Making room for new friends

Particularly in Utah, I know people who have known each other since preschool or kindergarten. Some have so many friends and acquaintances that there is no room for new ones. But the new friends may be the ones who enhance our lives. So we need to make room for people who are different than we are

The Lost Boys and mentors

I'm thinking of the Lost Boys from Sudan. One became the valedictorian from Weber State. This was a young man who arrived in North Dakota wearing sandals in the middle of winter.

If you look at the Lost Boys and those who succeeded or who are still struggling, the difference is the people who have stepped in to mentor and help. When people mentor, they need to make sure they aren't preaching but are accepting others as equals, knowing that they too can learn.

I have been seeing a Venezuelan family. They greet me warmly and prepare food from their country. They're from a different tribe; I'm from Great Britain. But they're friends now. That's part of unity--becoming part of one another's families.
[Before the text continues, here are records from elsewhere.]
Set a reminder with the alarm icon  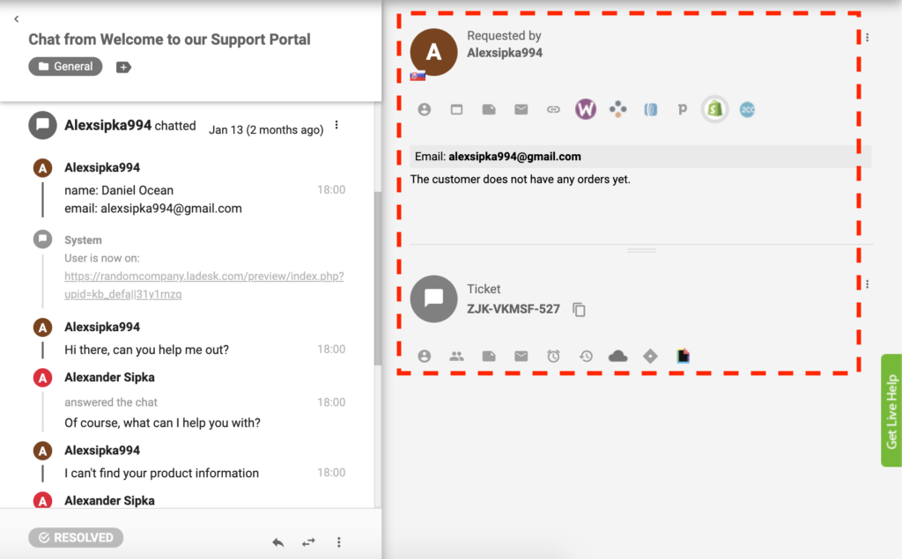[552, 356]
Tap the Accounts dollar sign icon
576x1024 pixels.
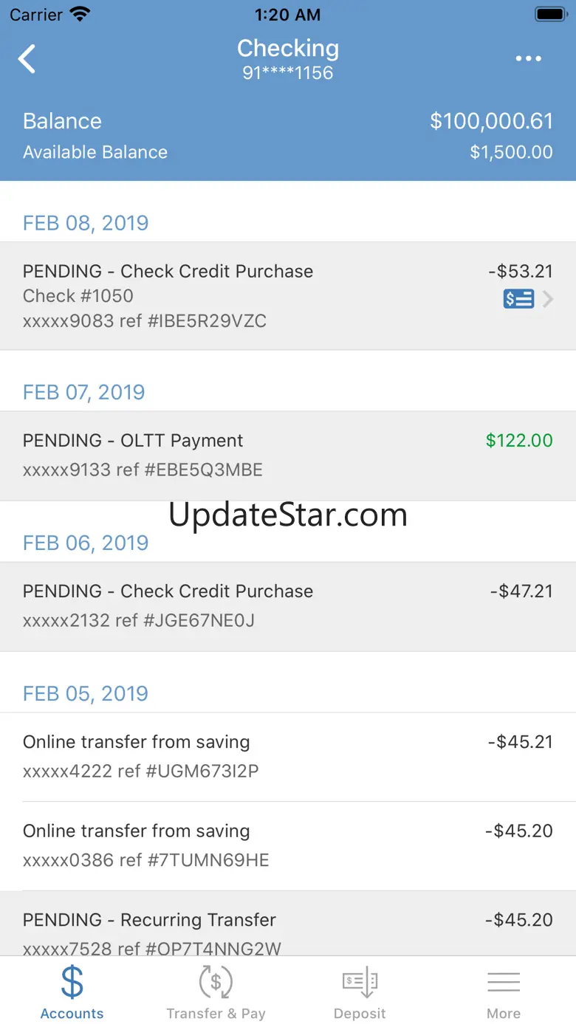click(x=72, y=983)
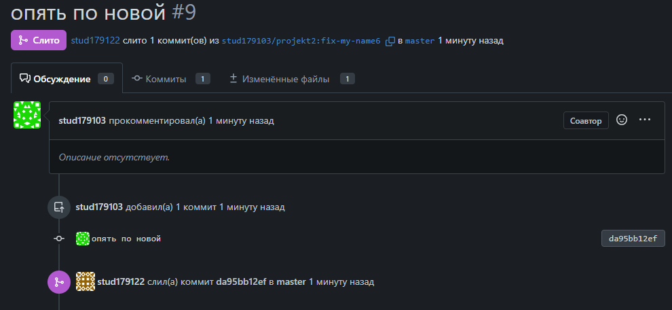Open the comment options ellipsis menu
672x310 pixels.
tap(645, 120)
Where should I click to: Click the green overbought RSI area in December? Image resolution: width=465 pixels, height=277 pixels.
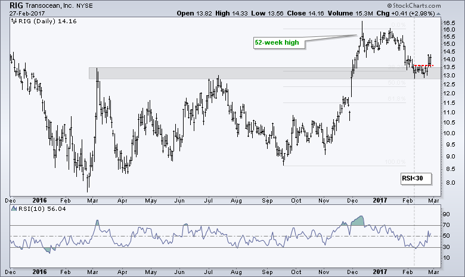point(359,220)
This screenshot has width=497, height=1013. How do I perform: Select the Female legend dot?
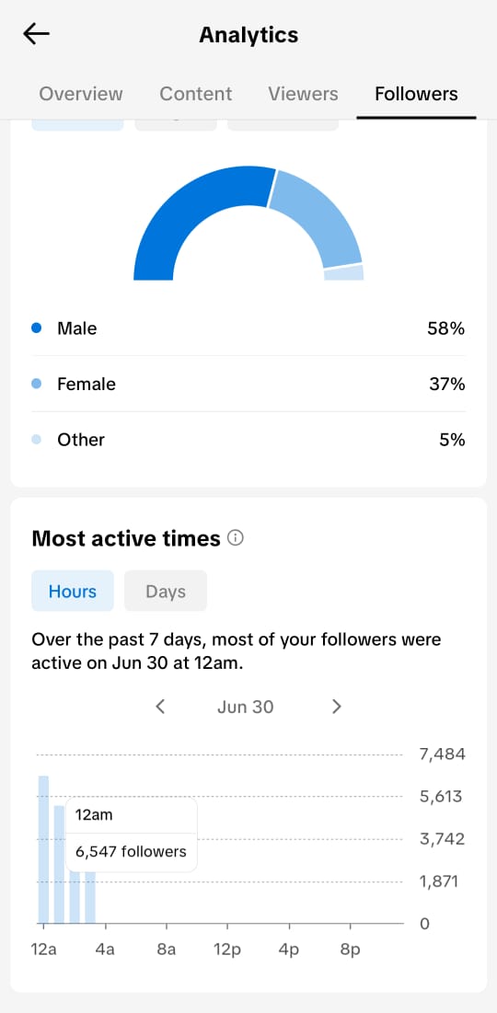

If there were unity in Utah, what would our community be like?

If we had more unity, there would be less criticism, less backbiting, more groups who are different getting together and having a great time. When tough issues come up there would be healthy discussion and compromises. We would get rid of bigotry, hatred, and paranoia.

What would disappear

Taking advantage of other people would disappear. Cheating on others would disappear. We'd be more open and frank in our discussions. If we are unified, everyone will see themselves and others as equal--no one is superior, no one is inferior.

We just have different roles in life.